For the European periphery countries and the new entrants, the EU represents something else. It represents hope. Hope that individuals can escape from the burdens imposed on them by a dysfunctional state such as Greece, beholden to special interests, no matter which party governs. In the case of Greece, as part of the EU, Greeks see Greece’s security as enhanced against what it perceives as aggressive and unstable neighbours surrounding it. For Greece and to a lesser extent some of the other peripheral countries, the EU’s institutions and rules represents an escape route from the craziness of a country that aspires to be a developed, Western European democracy but remains wedded to practices dependent on patronage and privilege.
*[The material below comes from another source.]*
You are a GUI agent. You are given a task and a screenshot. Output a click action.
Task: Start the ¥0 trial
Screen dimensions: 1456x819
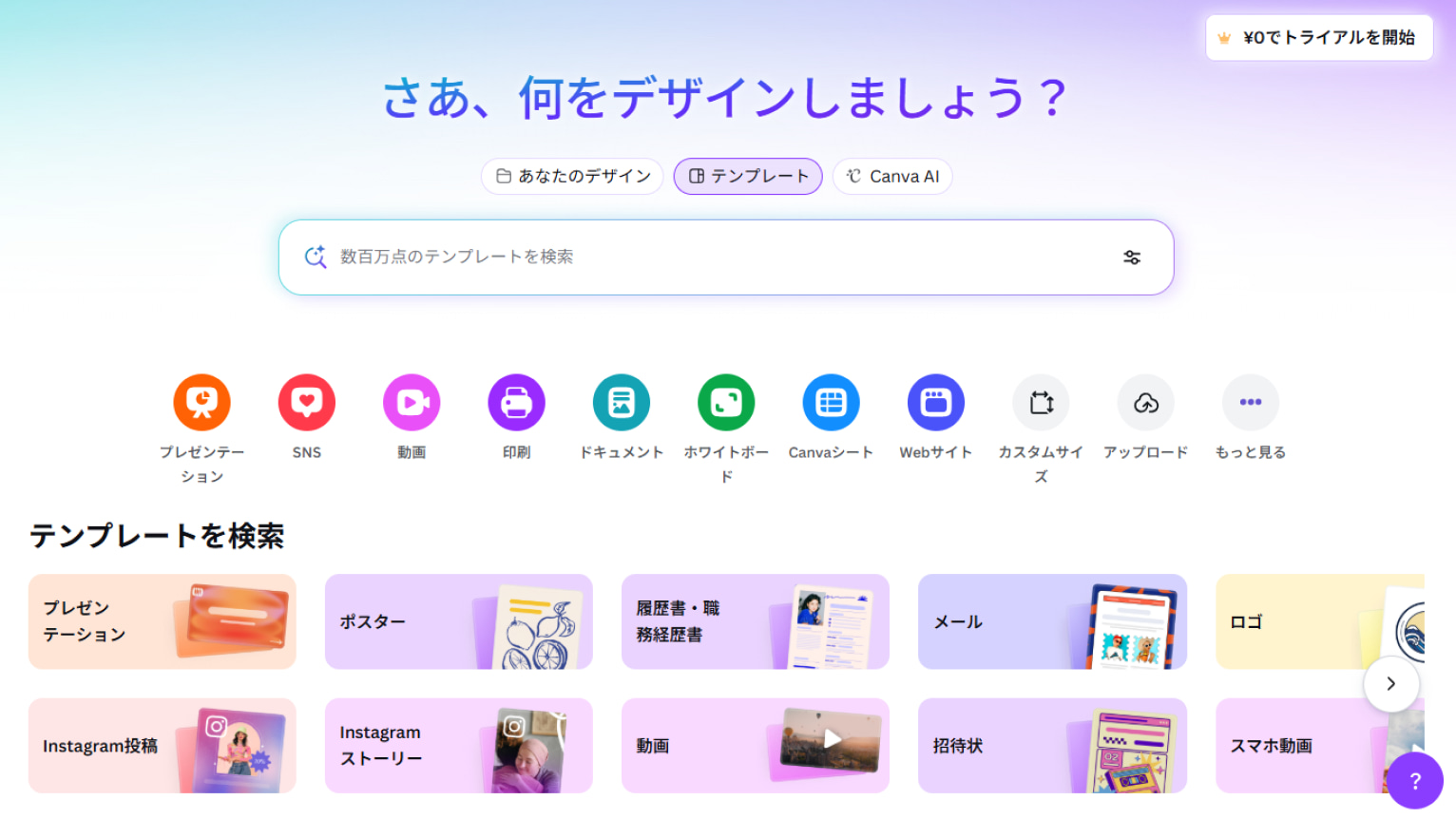tap(1318, 37)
The dilemma for the UK, as many Continental Europeans argue, is that Britain has always been an island, stuck between Europe and the US, culturally as well as physically. The economic arguments for the UK’s being either in or out of the EU are essentially indeterminate. There is no overwhelming case either way, and that is one reason why the decision is difficult. If the question were to join from scratch, the answer may be a strong negative. But that decision was made decades ago. Changing the status quo via Brexit may or may not be a good thing in the long run. But what can be guaranteed is that, by doing so, it will cause immense uncertainties for a considerable period of time.

Will the benefits of Brexit outweigh the revised status quo within the EU? No one knows the answer. For most people, the decision, much like the Scottish referendum in the UK, will be made on emotional grounds. With both US president Barack Obama and aspiring president Trump wading into the debate, more heat has been generated but perhaps no more light.
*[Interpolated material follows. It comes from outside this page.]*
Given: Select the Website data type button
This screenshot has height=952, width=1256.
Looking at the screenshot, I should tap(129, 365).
There is an apocryphal story that former US president Richard Nixon, on his ground-breaking visit to China, tried to make small talk with premier Zhou Enlai by asking him what he thought about the French Revolution. Zhou’s reply was reputed to have been: “It is too early to tell.” That answer may still be appropriate when it comes to discussing the impact of Brexit for decades to come.

Brexit will introduce huge uncertainties in terms of the UK’s economic future, the stability of the EU and Continental European peace in the absence of the UK, and of the UK’s future position in the world. Doing so without overwhelming evidence that the outcome would be beneficial does seem foolhardy. But the EU may also have to accept it must recognise not all countries are seeking dissolution of their national identities within a pan-European behemoth. It would be a tragedy for both the UK and the rest of the EU if a compromise cannot be found.